Before we dive into the technicalities of how to plant and grow your perennials, we need to first cover some basics such as: what are perennials? And how should you expect them to behave in your backyard?
Flowering Perennials definition & characteristics
Well, to begin with, perennials are a type of plants that have a span of life that exceeds two to three years. Once they are planted, they keep coming back year after year until they reach maturity, which varies from 3 to 5 years on average, depending on the plant.
In one season, they grow, bloom and go dormant. They should be trimmed in the fall so that they can start again in spring from the previous root system. Perennials more often than not reseed, and will expand over the years.
They generally bloom for a short time during the season (usually 2 to 6 weeks). If you want to get the best out of your perennials, plant them preferably in spring or fall, 8 to 6 weeks before the winter comes and the ground freezes.
Some the most famous examples of perennials are asters, tulips, echinacea, lilies and lavender.
Types of Flowering Perennials
Lastly, perennials can be divided into two main categories:
- Deciduous perennials, such as the examples mentioned above, which grow part of the year then fall dormant the rest of the season.

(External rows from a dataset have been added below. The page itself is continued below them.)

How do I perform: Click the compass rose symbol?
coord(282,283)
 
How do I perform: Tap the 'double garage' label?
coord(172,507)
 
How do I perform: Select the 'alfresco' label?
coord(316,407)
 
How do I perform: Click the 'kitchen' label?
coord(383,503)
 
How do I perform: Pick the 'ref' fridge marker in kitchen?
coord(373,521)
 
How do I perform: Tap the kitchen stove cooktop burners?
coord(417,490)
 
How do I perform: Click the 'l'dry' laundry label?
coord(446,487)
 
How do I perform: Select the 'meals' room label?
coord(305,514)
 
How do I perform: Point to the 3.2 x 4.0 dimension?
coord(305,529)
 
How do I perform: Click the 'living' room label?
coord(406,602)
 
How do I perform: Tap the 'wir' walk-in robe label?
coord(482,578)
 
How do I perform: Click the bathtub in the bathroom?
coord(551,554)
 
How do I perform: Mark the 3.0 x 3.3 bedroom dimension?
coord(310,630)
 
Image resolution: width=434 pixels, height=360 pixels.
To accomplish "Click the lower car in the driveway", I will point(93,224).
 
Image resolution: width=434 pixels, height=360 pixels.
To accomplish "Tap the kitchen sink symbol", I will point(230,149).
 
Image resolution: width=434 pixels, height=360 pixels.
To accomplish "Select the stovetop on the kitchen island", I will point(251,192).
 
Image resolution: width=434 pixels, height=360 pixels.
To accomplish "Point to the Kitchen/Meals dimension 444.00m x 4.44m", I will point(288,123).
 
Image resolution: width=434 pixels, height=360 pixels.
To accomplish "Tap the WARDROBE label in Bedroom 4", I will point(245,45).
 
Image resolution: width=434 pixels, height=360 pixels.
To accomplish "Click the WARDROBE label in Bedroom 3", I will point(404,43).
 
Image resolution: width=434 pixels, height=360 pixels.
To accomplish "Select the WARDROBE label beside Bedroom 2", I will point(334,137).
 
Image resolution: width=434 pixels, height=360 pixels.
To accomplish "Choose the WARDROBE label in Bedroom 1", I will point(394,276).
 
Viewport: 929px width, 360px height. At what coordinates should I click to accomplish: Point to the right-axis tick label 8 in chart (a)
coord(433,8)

- And Evergreen perennials, such as pine trees, which grow throughout the year.
So, about that guide, here is what you need to know if you’re planning to grow perennials in your backyard.
How to plant a flowering perennial?
Planting your flowering perennials depends largely on which form you are planting them in. Is it in a container pot? Bare-root? Or just a seed? To each form its way of planting. For a “contained” perennial, which is the easiest to transplant but most expensive one, all you need to do is, using your hand or a trowel, dig a hole wider than the container but just as deep, gently squeeze the plant out of its container and into the hole, fill the empty space with soil and compost and soak it with water, then fertilize it after a week.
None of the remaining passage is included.